Fitch Ratings issued a “non-rating action commentary” on Thursday that praised Crown Resorts’ “good cost management,” which it said resulted in a more limited impact on its financial position than would otherwise be the case.
Nevertheless, Fitch also noted that it still expected further weakening in Crown’s financial position in FY2021 due to the continuing costs imposed by Covid-19 and the construction of the Crown Sydney casino.

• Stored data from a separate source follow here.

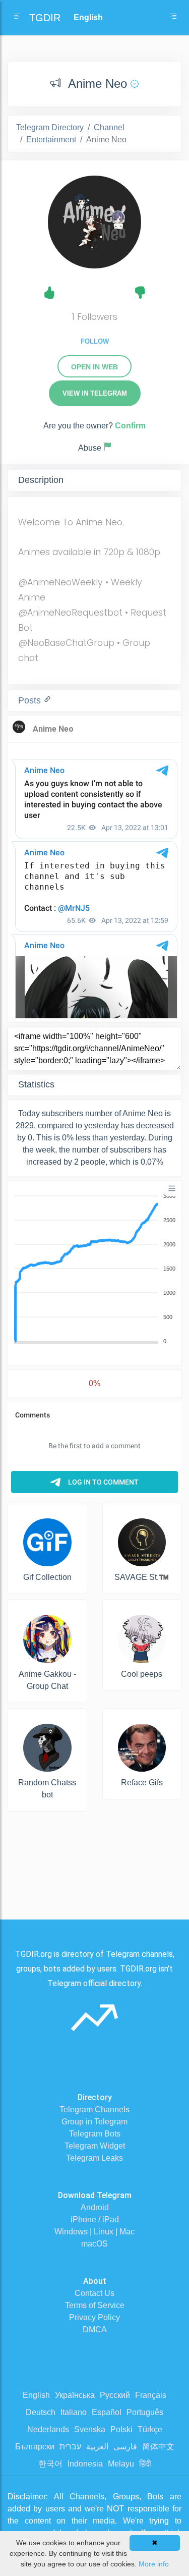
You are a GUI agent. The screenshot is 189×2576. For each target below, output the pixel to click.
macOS (94, 2243)
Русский (115, 2395)
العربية (97, 2446)
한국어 (50, 2463)
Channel (109, 127)
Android (95, 2207)
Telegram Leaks (94, 2158)
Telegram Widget (95, 2146)
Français (150, 2395)
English (36, 2395)
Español (106, 2412)
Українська (75, 2395)
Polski (121, 2429)
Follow (95, 341)
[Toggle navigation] (173, 17)
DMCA (95, 2329)
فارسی (125, 2446)
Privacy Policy (94, 2317)
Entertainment (51, 139)
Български (34, 2446)
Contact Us (94, 2293)
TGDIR (44, 17)
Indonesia (85, 2463)
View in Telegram (94, 393)
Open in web (94, 367)
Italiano (73, 2412)
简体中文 (158, 2446)
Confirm (130, 425)
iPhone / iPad (95, 2219)
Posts (30, 700)
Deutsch (40, 2412)
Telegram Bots (94, 2133)
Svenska (89, 2429)
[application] (94, 1269)
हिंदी (145, 2463)
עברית (70, 2446)
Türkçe (150, 2429)
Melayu (121, 2463)
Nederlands (48, 2429)
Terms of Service (94, 2305)
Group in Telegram (94, 2121)
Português (145, 2412)
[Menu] (171, 1188)
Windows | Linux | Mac (94, 2231)
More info (154, 2564)
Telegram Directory (50, 127)
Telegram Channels (94, 2109)
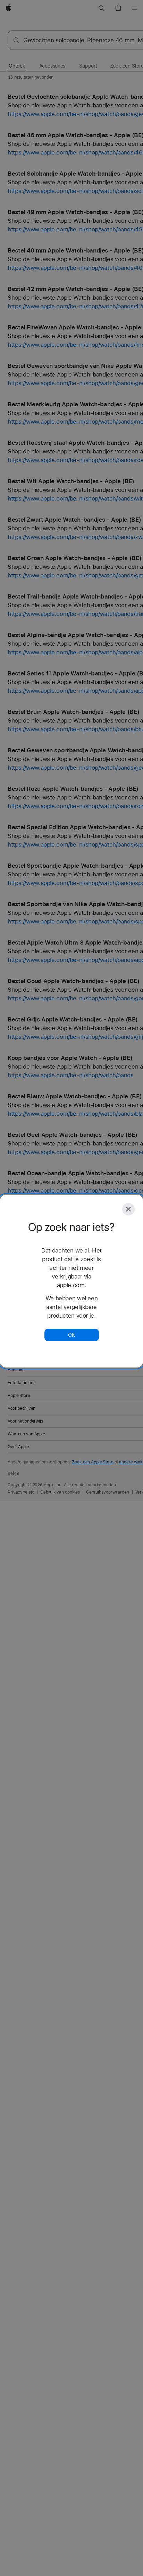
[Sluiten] (128, 1209)
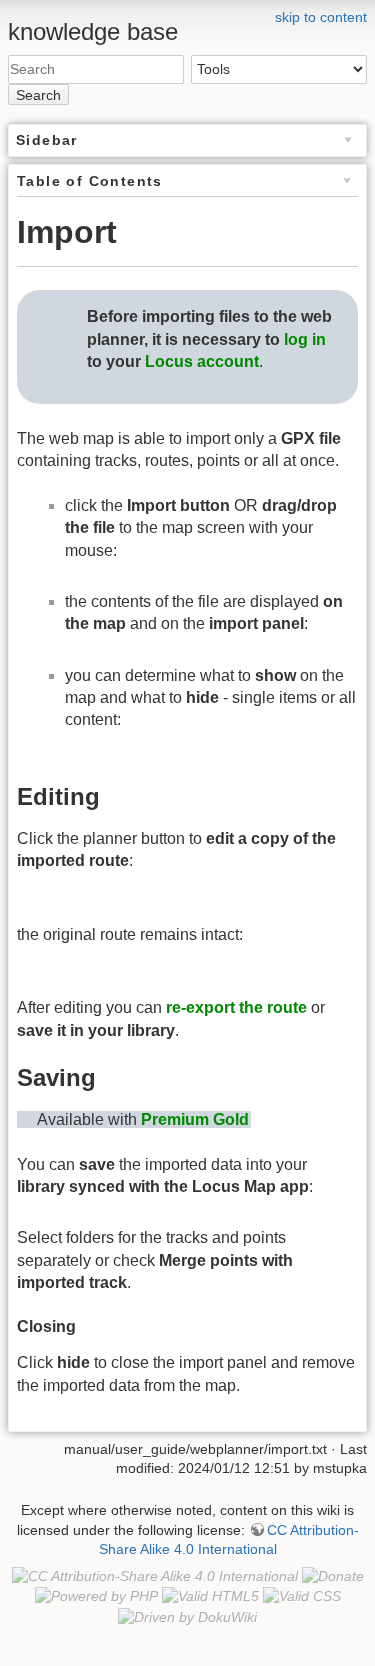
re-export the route (236, 1007)
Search (38, 95)
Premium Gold (195, 1119)
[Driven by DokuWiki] (187, 1616)
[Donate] (333, 1576)
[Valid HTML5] (210, 1596)
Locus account (202, 361)
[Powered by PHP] (96, 1596)
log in (305, 339)
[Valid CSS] (302, 1596)
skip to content (321, 17)
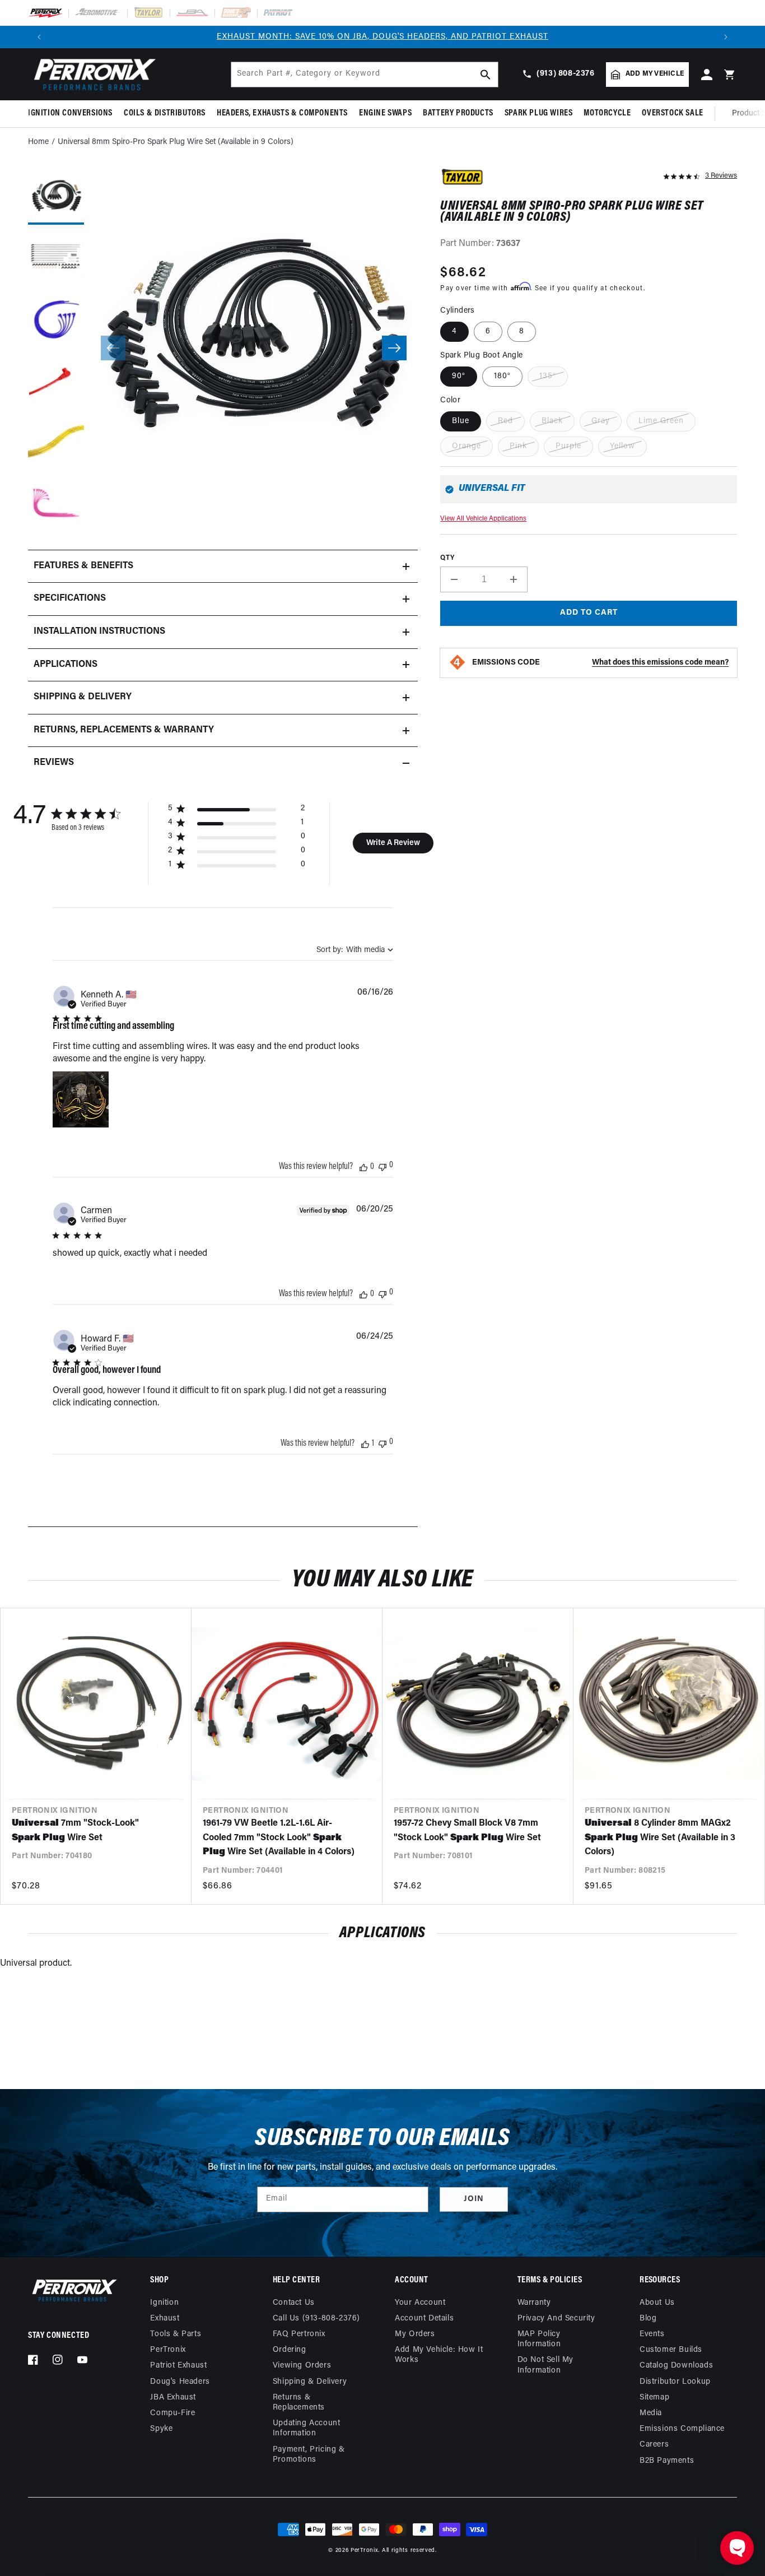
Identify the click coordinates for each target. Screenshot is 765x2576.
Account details (424, 2318)
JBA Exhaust (173, 2397)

“Crown was able to stem overall cash outflows with the actions it took following the mandated closures,” the commentary stated. “These included standing down around 95 percent of its employees and salary reductions of 20 percent for senior executives. It also announced on August 19, 2020, it will not pay a final dividend due to the ongoing uncertainty and future dividends will be subject to the board's assessment of the company's financial position.”
Looking forward, the commentary projected, “Our recovery expectations once properties have reopened are supported by Crown reporting an 18 percent increase in its main floor gaming revenue (excluding VIP), compared with the same six-week period a year earlier, since the reopening of its Perth property at end-June 2020. We also understand that the mass-market segment's performance was stronger than the premium-market segment, which underscores the strength of Crown's domestic mass-market operations, a key driver of its rating.”
Nevertheless, it concluded, “we believe that part of the significant rebound was due to pent-up demand, which is likely to subside over time, and that the recovery will be more gradual in light of a weakening in household finances amid the ongoing economic strain in Australia, which we have included in our expectations.”